Joe,

If you want to play with your EMS repeater, you'll need two Motorola
manuals: 6881015E70, which covers the basic UHF Micor mobile radio, and
6881029E45, which is the EMS repeater supplement.  Both of these manuals are
still available from Motorola Parts, for about $92 and $30, respectively.
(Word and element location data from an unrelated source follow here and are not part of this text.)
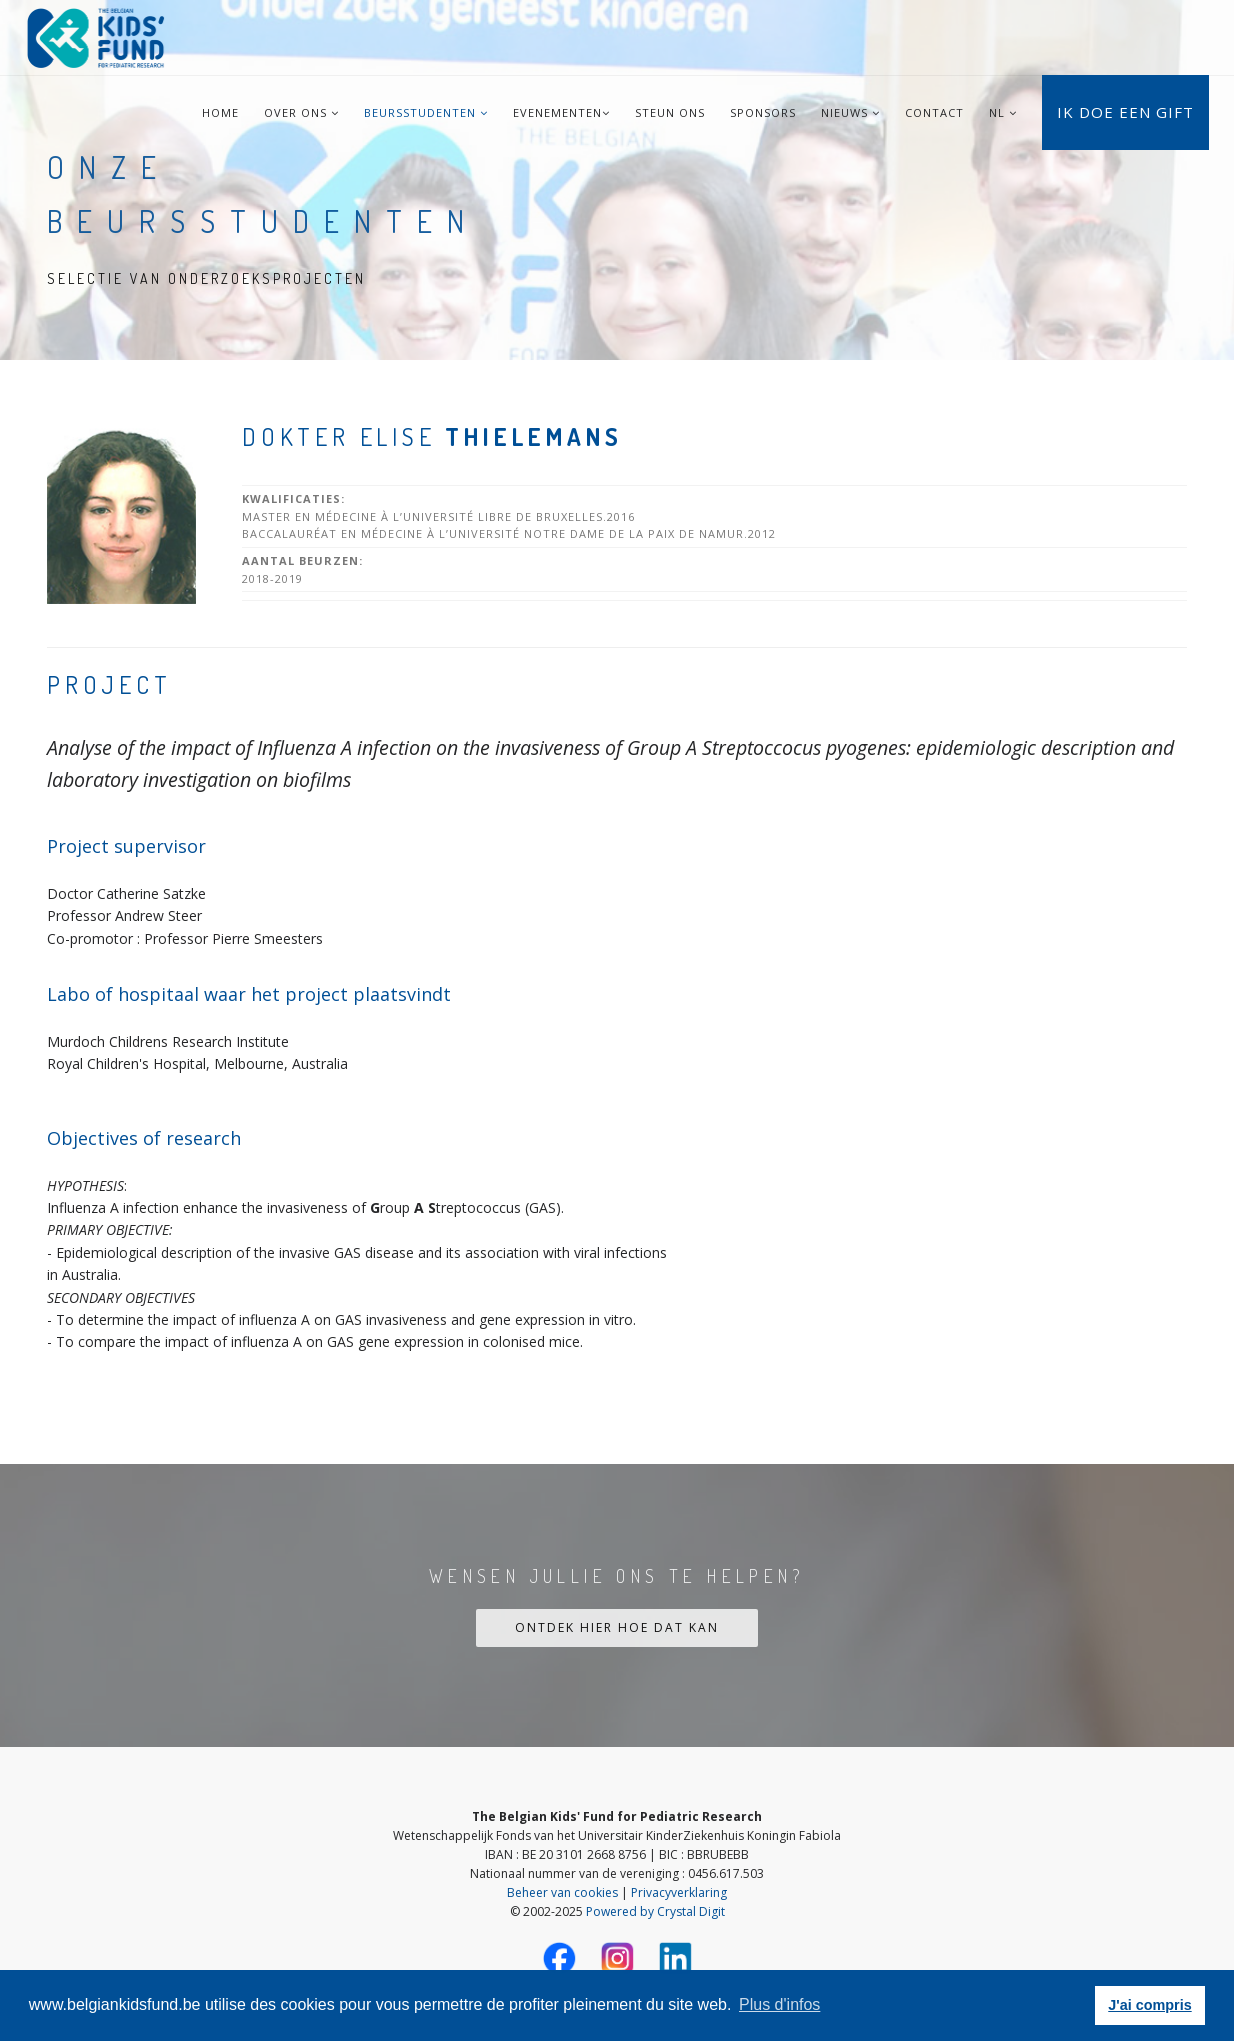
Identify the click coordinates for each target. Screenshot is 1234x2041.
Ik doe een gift (1125, 112)
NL (997, 112)
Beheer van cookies (562, 1892)
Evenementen (561, 112)
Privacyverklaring (679, 1892)
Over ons (301, 112)
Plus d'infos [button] (779, 2004)
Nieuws (850, 112)
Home (220, 112)
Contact (934, 112)
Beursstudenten (426, 112)
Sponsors (763, 112)
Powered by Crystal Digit (655, 1911)
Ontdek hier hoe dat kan (617, 1627)
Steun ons (670, 112)
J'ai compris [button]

The duplexer is an oddball design using four helical resonators in the TX
side and three helical resonators in the RX side.  Although it is designed
for a 5 MHz split, it probably will not tune down into the 70 cm band.  The
specs for the QFE1024A duplexer state that both sides should attenuate the
opposite frequency by at least 65 dB, and should have an insertion loss no
greater than 1.5 dB.  The repeater is designed to transmit with 30 watts of
power on the eight EMS channels:  468.000, 468.025, 468.050, 468.075.
468.100, 468.125, 468.150, and 468.175 MHz.  The eight receive channels are
exactly 5 MHz lower.  An optional auxiliary receiver allows reception of
458.025, 458.075, 458.125, and 458.175 MHz.  (Those frequencies don't look
right, but that's what is printed in the EMS manual.)  The are a number of
extra cards for processing medical telemetry and controlling the repeater
functions. 

73, Eric Lemmon WB6FLY


----- Original Message ----- 
From: "Joe" <k1ike_m...@snet.net <mailto:k1ike_mail%40snet.net> >
To: <Repeater-Builder@yahoogroups.com
<mailto:Repeater-Builder%40yahoogroups.com> >
Sent: Saturday, October 17, 2009 6:49 PM
Subject: [Repeater-Builder] Emergency Medical Systems Duplex / Repeater UHF 
Mobile Radio Model Q2203A

<snip>
>
> I just found an orphan EMS model Q2033A mobile at my door. No cables or
> head, just the transceiver and receiver boxes. These were used on the
> local ambulance and were full duplex, plus repeater function. Is there
> any use for these on the ham bands?  The duplexer looks to be too wide
> banded for ham use.  I remember playing with one of these duplexers
> years ago.
>
> Looks like I just have Micor spare parts?